Input records:
------------------------

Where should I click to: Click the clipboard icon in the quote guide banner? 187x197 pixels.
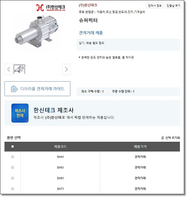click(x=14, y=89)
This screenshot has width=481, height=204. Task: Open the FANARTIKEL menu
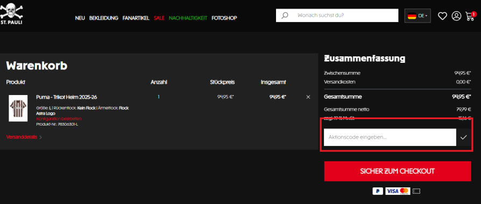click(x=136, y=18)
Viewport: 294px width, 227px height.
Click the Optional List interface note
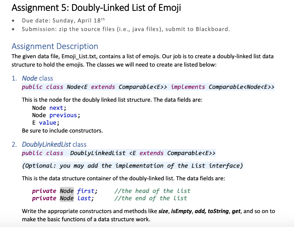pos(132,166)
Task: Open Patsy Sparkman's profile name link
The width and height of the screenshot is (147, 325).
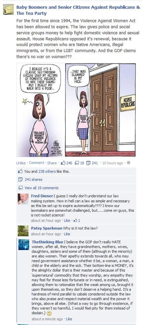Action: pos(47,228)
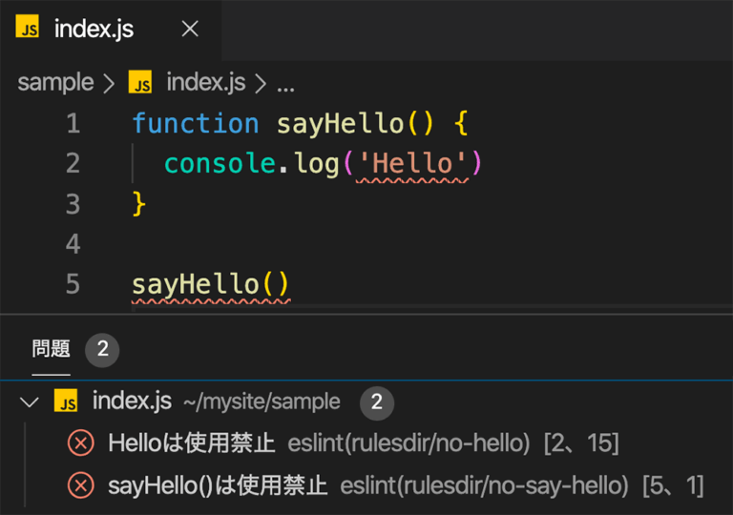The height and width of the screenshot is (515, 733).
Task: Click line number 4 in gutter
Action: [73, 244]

------------------------

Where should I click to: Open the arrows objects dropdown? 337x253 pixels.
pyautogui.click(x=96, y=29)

------------------------

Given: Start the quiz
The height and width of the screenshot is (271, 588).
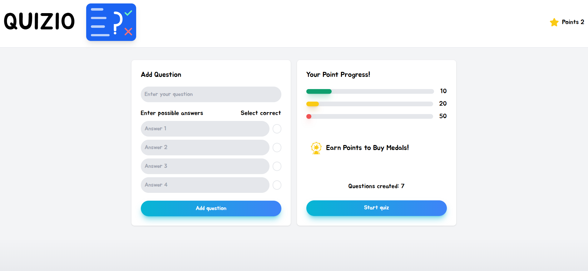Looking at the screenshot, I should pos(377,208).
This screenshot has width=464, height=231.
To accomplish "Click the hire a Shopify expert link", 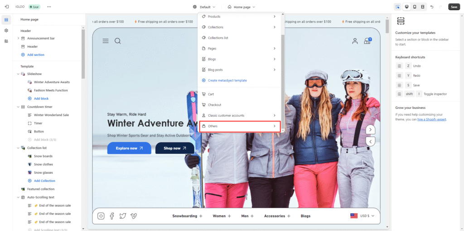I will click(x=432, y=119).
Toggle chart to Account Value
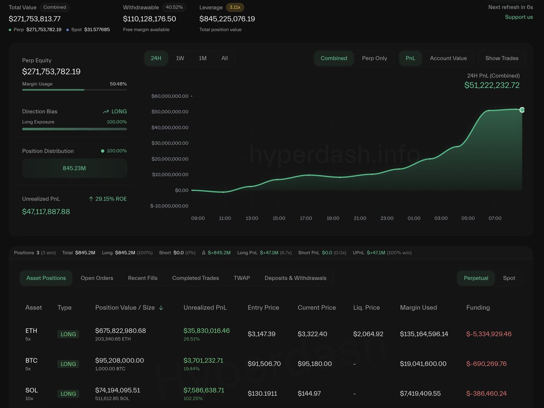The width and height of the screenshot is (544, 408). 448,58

------------------------

What the exercise asks:
When copying from the data above, begin at the line containing "Where should I click to: Click" and end at the line containing "Task: Open Patsy Sparkman's profile name link"; return those lines exactly and leave all pictures behind.

Answer section:
Where should I click to: Click the clipboard icon in the quote guide banner? 187x197 pixels.
click(x=14, y=89)
This screenshot has width=481, height=204. Task: Open the FANARTIKEL menu
click(x=136, y=18)
Viewport: 294px width, 227px height.
Click the Optional List interface note
pos(132,166)
Task: Open Patsy Sparkman's profile name link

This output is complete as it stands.